Well, as promised, I have definitely been having a harder time writing anything for the blog in the last two weeks. I did finish reading A Spool of Blue Thread this past weekend, and I also began and finished Amy Poehler’s Yes Please. I’m going to review the first one, but I don’t know how I feel about reviewing a memoir-non-fictiony kind of book. TBD.
So in August I did pretty well, considering I stopped reading for pleasure almost entirely for the last two weeks of the month. I read 14 books, and 7 of them were on my original TBR. I spent some time this month reading A Little Life, but I had to give up on it. Reading books like that (e.g. 800 pages) is not practical when I just don’t have as much time to read. It seemed good though? Anyway, I feel like I should just give up on TBRs, because obviously I am far too impulsive to decide weeks ahead of time what I’m going to read.
But, on the other hand, I like being organized and making lists of things.

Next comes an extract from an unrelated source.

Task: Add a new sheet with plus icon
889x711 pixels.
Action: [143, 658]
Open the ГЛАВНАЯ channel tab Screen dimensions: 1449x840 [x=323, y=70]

So here it is, my much more realistic TBR for September:
- Nimona – Noelle Stevenson
- The Thrilling Adventures of Lovelace and Babbage: The (Mostly) True Story of the First Computer – Sydney Padua
- Early One Morning – Virginia Baily
- The Beach Hut – Cassandra Parkin
- Lila – Marilynne Robinson
I think I can handle this. Two of them are graphic novels, which have recently become more interesting because A) I am more pressed for time, and B) I like to look at them. Real deep stuff.
I also keep buying books like it’s going out of style, or like I can keep up my summer rate of one book every couple of days. Which I can’t, and is totally insane.
On another note, I’ll soon be writing a post about grad school and how it’s really fucking hard and I love what I do and I am loving the class I teach and I’m fairly convinced that I have the best group of students I possibly could have gotten, but it’s still really freaking hard. I ran into a friend of mine in the hallway outside our office and she told me about having to drop a class and she started crying and it’s the second week of the semester. We are both the kind of people who say yes to everything, and in a place where opportunity abounds, that can lead to disaster of the psychological and time-management variety.
To any readers in higher education or in classes in general, how do you manage to find time to read for pleasure? Or do you read for pleasure at all?